The 22 April address somewhat closes a significant period of uncertainty and opens a more demanding period of "how exactly will all of this be implemented." The four pillars of the Securing the NDIS for future generations plan, fighting fraud, slowing cost growth, clearer eligibility, and quality service delivery, are all moving simultaneously, and the operational detail will be released in stages over the next 2 to 18 months.

For Allied Health providers, the response should be neither to overreact nor to wait. The structural direction is now confirmed: a trend towards a fully registered scheme, lower per-participant budgets and sharper evidence requirements will force providers to become even more efficient.
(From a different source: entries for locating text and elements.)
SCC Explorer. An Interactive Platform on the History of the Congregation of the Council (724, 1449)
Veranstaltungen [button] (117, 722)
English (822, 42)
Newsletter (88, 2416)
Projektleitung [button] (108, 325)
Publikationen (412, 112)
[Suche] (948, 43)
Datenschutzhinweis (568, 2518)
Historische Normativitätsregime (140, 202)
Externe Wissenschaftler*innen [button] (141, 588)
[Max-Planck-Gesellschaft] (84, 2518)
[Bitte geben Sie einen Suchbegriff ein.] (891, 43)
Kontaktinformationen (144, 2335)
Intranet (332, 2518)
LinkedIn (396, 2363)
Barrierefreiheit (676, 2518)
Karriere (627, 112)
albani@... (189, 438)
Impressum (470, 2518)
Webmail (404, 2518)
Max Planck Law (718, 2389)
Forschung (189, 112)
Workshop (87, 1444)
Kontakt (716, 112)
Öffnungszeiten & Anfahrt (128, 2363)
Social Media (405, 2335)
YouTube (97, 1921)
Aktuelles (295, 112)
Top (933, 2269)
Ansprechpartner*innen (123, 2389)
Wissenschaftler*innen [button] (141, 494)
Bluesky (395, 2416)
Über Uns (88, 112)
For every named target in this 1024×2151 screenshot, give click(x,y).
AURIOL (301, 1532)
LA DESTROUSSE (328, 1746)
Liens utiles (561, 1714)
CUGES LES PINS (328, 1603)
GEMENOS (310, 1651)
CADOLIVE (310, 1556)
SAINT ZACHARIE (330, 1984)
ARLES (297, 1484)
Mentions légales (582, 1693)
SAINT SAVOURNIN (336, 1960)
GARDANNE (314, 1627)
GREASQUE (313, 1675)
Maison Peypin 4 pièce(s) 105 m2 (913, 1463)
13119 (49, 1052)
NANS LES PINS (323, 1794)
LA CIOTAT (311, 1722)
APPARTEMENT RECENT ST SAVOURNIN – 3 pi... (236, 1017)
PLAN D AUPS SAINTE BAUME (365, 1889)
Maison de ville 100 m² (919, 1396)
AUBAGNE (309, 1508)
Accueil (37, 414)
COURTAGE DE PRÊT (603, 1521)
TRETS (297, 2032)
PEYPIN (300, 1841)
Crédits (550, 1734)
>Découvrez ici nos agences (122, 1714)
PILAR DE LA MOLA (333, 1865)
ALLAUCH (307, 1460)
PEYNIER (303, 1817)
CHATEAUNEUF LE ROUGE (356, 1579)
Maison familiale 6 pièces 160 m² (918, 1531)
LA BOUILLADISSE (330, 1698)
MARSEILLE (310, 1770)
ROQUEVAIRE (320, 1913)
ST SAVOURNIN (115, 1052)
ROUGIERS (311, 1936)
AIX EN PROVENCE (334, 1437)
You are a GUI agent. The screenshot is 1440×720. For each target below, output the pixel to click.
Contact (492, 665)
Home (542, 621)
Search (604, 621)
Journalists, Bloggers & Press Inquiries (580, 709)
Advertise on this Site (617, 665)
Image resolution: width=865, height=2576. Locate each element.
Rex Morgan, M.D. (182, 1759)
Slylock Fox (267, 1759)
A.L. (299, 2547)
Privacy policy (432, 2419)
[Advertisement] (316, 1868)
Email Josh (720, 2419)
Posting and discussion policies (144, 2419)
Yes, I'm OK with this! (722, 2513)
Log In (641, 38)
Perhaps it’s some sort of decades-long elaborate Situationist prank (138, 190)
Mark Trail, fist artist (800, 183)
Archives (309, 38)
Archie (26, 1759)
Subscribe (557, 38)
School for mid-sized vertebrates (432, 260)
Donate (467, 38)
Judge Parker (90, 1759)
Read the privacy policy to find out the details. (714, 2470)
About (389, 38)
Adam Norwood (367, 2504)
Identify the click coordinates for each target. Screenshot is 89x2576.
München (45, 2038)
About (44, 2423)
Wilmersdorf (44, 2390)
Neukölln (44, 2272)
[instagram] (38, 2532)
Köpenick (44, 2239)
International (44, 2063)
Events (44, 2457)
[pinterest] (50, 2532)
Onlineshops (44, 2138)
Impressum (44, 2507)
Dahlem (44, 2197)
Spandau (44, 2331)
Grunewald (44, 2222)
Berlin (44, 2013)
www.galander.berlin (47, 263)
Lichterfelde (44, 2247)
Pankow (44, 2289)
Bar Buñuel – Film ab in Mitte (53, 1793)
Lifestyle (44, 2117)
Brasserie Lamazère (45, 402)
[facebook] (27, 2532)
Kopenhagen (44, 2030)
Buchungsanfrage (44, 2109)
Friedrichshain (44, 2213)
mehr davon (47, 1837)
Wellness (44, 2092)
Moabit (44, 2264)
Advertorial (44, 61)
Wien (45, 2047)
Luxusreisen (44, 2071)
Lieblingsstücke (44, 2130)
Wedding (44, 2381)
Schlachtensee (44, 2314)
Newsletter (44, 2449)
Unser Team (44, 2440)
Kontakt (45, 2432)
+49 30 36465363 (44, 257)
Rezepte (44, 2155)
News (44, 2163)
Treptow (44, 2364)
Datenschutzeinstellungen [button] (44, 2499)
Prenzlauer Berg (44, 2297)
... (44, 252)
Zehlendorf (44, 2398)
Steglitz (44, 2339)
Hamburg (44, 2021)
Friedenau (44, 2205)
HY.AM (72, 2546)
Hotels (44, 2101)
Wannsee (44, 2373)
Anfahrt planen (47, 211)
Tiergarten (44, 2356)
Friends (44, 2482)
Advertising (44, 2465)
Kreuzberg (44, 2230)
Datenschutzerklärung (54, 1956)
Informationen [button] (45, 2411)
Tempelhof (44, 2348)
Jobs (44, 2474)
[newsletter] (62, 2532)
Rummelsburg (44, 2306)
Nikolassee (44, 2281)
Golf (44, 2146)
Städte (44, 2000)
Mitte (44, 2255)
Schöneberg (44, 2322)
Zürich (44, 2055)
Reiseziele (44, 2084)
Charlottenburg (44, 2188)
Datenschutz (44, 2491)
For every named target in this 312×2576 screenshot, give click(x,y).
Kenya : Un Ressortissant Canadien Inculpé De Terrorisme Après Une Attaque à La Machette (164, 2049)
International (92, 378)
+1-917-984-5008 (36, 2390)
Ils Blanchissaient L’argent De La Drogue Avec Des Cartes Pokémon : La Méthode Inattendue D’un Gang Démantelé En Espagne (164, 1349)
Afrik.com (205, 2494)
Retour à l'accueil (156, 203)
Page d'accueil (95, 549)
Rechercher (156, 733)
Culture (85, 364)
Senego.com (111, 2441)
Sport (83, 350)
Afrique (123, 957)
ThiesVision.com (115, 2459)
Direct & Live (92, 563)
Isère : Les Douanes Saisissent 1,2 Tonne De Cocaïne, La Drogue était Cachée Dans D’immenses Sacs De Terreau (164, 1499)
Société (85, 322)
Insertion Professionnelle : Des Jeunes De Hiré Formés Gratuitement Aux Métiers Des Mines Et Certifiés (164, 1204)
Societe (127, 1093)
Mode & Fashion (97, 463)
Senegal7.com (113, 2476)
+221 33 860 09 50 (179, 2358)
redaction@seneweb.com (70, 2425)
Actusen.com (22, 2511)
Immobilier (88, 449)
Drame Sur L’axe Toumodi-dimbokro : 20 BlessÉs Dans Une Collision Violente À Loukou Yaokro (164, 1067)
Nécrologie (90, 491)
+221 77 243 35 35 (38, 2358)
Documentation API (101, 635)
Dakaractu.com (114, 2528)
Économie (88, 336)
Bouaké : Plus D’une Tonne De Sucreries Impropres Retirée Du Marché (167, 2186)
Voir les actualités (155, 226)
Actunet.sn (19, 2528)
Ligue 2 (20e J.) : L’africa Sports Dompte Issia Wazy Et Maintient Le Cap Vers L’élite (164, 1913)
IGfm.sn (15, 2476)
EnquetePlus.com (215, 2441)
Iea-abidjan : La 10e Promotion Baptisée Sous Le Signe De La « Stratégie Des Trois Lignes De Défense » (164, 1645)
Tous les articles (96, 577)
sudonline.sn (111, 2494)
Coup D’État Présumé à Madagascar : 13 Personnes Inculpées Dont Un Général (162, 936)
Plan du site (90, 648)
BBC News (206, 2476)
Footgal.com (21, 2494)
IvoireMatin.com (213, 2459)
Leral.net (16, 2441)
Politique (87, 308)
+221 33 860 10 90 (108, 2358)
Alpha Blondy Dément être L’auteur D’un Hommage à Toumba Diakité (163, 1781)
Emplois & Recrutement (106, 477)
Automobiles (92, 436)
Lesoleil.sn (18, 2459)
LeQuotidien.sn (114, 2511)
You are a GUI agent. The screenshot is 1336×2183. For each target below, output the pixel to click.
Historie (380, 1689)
Practices that invest now in systems that leverage automation and AI will certainly be in the strongest position to navigate the reform.

The next operational milestones to watch are the May 2026 federal budget for the funding mechanics, the introduction of the Securing the NDIS for future generations Bill following the budget and the 2026–27 Pricing Arrangements release. 

Anna Kelk

The splose product team will continue to monitor for further specific details on the NDIS and Support at Home changes as they are released in the coming months, to inform our roadmap and ensure we continue to save practitioners and businesses time as they navigate NDIS and aged care reform.

Anna Kelk, Chief Product Officer

About the author: Scott Lynch is the Founder and Managing Director of Community Therapy, a leading multi-disciplinary Allied Health practice. Physiotherapist by background, Scott combines his deep clinical knowledge with a passion for community-based care, overseeing a diverse team of health professionals dedicated to supporting and empowering their clients to live enriched lives.